[Start EXTRACTED MATERIAL]

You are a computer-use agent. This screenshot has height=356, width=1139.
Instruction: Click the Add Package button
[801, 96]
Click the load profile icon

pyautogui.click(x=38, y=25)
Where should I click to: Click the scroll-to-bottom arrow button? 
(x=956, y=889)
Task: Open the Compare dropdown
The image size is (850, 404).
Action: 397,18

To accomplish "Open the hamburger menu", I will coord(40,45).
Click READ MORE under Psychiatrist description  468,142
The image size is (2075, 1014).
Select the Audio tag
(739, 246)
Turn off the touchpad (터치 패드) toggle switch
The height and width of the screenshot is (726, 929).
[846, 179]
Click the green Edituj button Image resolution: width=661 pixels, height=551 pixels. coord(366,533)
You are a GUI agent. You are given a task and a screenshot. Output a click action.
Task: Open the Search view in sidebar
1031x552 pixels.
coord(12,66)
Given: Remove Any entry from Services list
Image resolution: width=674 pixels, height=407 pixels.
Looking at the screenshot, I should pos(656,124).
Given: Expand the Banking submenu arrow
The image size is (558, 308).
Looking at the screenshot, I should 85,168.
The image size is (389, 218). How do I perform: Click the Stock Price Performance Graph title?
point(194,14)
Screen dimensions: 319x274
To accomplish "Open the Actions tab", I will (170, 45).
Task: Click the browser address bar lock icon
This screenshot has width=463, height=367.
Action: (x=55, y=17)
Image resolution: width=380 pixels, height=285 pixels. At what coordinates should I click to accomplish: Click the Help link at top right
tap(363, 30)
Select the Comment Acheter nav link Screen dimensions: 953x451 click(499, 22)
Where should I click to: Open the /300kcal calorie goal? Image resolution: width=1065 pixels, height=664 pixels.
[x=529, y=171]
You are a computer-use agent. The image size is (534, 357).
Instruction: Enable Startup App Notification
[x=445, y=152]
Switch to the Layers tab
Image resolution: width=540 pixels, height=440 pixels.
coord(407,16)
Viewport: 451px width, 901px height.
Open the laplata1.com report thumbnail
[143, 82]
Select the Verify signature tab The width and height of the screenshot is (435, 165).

[End EXTRACTED MATERIAL]

* TASK DIRECTIONS: Copy out the rows word for word, starting with the line that contains "The image size is (389, 218)." and continuing through the end of the rows.

* RESULT:
The image size is (389, 218). How do I perform: Click the Stock Price Performance Graph title?
point(194,14)
Screen dimensions: 319x274
To accomplish "Open the Actions tab", I will (170, 45).
Task: Click the browser address bar lock icon
This screenshot has width=463, height=367.
Action: (x=55, y=17)
Image resolution: width=380 pixels, height=285 pixels. At what coordinates should I click to accomplish: Click the Help link at top right
tap(363, 30)
Select the Comment Acheter nav link Screen dimensions: 953x451 click(499, 22)
Where should I click to: Open the /300kcal calorie goal? Image resolution: width=1065 pixels, height=664 pixels.
[x=529, y=171]
You are a computer-use agent. The image size is (534, 357).
Instruction: Enable Startup App Notification
[x=445, y=152]
Switch to the Layers tab
Image resolution: width=540 pixels, height=440 pixels.
coord(407,16)
Viewport: 451px width, 901px height.
Open the laplata1.com report thumbnail
[143, 82]
Select the Verify signature tab The width and height of the screenshot is (435, 165).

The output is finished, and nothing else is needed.